┌─ EXCERPTED RECORDS
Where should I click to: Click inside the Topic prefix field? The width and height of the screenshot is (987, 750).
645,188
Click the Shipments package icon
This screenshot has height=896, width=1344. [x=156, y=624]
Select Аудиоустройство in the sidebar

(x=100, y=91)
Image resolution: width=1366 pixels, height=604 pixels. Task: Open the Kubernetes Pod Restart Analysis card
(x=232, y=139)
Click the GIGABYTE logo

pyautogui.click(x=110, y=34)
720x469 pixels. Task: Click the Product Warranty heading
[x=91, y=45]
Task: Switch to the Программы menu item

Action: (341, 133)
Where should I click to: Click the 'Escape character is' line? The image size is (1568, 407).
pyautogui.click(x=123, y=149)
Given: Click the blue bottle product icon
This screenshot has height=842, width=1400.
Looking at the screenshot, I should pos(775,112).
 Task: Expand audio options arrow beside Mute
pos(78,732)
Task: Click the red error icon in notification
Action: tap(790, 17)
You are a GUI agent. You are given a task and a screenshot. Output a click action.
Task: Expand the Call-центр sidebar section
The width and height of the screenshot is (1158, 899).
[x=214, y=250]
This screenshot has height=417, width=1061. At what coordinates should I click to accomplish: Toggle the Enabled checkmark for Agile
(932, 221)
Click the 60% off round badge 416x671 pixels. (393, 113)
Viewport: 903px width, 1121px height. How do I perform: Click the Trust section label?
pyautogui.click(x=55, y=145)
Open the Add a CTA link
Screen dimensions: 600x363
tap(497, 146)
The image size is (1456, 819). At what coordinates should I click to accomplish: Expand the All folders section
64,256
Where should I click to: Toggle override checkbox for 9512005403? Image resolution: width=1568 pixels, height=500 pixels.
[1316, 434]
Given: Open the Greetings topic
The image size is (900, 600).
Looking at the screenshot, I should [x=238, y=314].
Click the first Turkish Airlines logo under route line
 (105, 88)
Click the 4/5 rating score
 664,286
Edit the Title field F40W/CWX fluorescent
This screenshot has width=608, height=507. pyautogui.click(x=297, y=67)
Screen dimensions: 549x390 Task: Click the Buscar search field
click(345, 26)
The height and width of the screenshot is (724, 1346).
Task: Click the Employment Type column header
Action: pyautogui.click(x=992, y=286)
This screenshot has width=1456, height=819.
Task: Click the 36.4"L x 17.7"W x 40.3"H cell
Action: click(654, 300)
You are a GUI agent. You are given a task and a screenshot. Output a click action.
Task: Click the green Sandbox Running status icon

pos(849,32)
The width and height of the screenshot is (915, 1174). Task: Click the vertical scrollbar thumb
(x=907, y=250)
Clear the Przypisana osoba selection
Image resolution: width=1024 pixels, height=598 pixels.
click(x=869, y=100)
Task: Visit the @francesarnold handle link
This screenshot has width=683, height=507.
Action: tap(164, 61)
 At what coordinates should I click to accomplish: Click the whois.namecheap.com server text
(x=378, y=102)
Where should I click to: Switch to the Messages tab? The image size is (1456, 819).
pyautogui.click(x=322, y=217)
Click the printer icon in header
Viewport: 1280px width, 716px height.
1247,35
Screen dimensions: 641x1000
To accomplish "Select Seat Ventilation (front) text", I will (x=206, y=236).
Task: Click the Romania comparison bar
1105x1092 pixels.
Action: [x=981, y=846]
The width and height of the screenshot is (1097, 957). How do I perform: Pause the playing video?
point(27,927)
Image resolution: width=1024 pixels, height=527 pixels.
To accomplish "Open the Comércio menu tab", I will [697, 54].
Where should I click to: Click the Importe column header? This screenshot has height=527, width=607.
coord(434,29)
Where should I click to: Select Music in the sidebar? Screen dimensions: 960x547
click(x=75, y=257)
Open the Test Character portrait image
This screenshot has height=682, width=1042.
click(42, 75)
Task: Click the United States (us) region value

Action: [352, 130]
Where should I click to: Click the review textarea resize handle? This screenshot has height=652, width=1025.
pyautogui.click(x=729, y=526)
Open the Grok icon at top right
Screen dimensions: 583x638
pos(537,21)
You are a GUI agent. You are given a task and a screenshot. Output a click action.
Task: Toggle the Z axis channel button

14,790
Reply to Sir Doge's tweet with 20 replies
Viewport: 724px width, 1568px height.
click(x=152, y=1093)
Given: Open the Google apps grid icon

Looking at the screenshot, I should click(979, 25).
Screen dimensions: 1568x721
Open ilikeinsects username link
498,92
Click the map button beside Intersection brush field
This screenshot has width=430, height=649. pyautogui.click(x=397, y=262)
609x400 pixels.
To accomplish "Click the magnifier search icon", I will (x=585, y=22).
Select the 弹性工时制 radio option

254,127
└─
> [REQUIREMENT]: Repeat only what runs from the line holding "Given: Open the Google apps grid icon" to the end of the data, keeping every line exactly as written, first and last included.

> [RESULT FOR THIS TASK]:
Given: Open the Google apps grid icon

Looking at the screenshot, I should click(979, 25).
Screen dimensions: 1568x721
Open ilikeinsects username link
498,92
Click the map button beside Intersection brush field
This screenshot has width=430, height=649. pyautogui.click(x=397, y=262)
609x400 pixels.
To accomplish "Click the magnifier search icon", I will (x=585, y=22).
Select the 弹性工时制 radio option

254,127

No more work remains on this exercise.